Jakarta –
Otoritas Singapura menghukum gantung seorang pria Singapura-Iran berusia 35 tahun atas kasus perdagangan narkoba. Ini merupakan eksekusi mati keempat dalam waktu kurang dari sebulan, meskipun Teheran telah meminta agar hukuman mati itu “ditinjau ulang”.
Badan Perserikatan Bangsa-Bangsa (PBB) dan kelompok-kelompok hak asasi manusia mengatakan hukuman mati tidak memiliki efek jera yang terbukti, dan telah menyerukan agar hukuman itu dihapuskan. Namun, para pejabat Singapura bersikeras bahwa hukuman mati telah membantu menjadikan negara itu salah satu negara teraman di Asia.
Dilansir kantor berita AFP, Jumat (29/11/2024), Masoud Rahimi Mehrzad, warga negara Singapura yang lahir di negara-kota itu dari seorang ibu warga Singapura dan ayah warga Iran, dihukum mati pada tahun 2013 atas kasus perdagangan narkoba.
Upaya banding terhadap hukuman dan vonisnya, serta petisi grasi dari presiden, telah ditolak. Setelah diberi tahu tentang hukuman gantungnya yang akan dilaksanakan, Masoud mengajukan banding pada menit-menit terakhir untuk menunda eksekusinya.
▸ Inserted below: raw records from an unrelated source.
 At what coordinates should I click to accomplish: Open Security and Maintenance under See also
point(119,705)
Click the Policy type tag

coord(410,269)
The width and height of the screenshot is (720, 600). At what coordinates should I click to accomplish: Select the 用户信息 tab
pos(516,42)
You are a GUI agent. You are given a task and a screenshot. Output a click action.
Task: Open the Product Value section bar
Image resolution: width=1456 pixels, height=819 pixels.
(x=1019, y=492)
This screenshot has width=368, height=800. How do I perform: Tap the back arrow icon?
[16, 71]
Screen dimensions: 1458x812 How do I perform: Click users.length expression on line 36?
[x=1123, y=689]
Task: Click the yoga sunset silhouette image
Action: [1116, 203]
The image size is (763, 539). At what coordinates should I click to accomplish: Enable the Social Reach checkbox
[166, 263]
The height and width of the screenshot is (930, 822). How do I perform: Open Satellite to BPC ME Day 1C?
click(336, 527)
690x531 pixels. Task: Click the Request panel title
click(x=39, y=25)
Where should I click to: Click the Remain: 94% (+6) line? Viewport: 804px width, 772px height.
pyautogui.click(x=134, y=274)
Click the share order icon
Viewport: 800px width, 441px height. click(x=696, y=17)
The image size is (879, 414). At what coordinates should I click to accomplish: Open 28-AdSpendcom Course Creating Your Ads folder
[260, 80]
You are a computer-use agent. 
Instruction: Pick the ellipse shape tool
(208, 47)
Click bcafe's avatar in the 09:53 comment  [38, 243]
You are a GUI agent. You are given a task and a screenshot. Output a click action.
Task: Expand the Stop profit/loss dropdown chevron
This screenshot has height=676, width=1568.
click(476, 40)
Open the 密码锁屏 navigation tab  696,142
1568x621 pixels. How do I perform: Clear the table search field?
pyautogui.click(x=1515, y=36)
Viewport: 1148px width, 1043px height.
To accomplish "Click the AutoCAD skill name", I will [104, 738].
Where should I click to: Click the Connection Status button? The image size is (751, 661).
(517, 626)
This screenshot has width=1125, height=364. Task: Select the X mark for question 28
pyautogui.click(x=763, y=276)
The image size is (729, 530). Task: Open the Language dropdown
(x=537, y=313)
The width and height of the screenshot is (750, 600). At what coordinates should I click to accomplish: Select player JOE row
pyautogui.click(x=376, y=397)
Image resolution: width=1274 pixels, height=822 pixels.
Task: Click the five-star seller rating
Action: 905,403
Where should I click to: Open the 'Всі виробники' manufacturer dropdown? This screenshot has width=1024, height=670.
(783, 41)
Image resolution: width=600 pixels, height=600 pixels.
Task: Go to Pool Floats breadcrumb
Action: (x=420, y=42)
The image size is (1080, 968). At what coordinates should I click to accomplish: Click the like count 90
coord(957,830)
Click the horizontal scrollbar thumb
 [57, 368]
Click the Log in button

Namun ditolak oleh Pengadilan Banding pada hari Kamis (28/11).
Menteri Luar Negeri (Menlu) Iran Abbas Araghchi, yang menyebutnya sebagai “warga negara Iran”, juga telah mengimbau Menlu Singapura Vivian Balakrishnan pada hari Kamis, untuk membatalkan eksekusi mati tersebut.
“Araghchi menyatakan rasa hormat Iran terhadap kerangka hukum Singapura, tetapi mengimbau otoritas Singapura untuk mempertimbangkan kembali eksekusi Masoud Rahimi, dengan menekankan pertimbangan kemanusiaan,” kata Kementerian Luar Negeri Iran di dalam postingan di media sosial X.
Namun, Biro Narkotika Pusat Singapura (CNB) mengumumkan “hukuman mati yang dijatuhkan kepada Masoud Rahimi bin Mehrzad… dilaksanakan pada tanggal 29 November 2024”.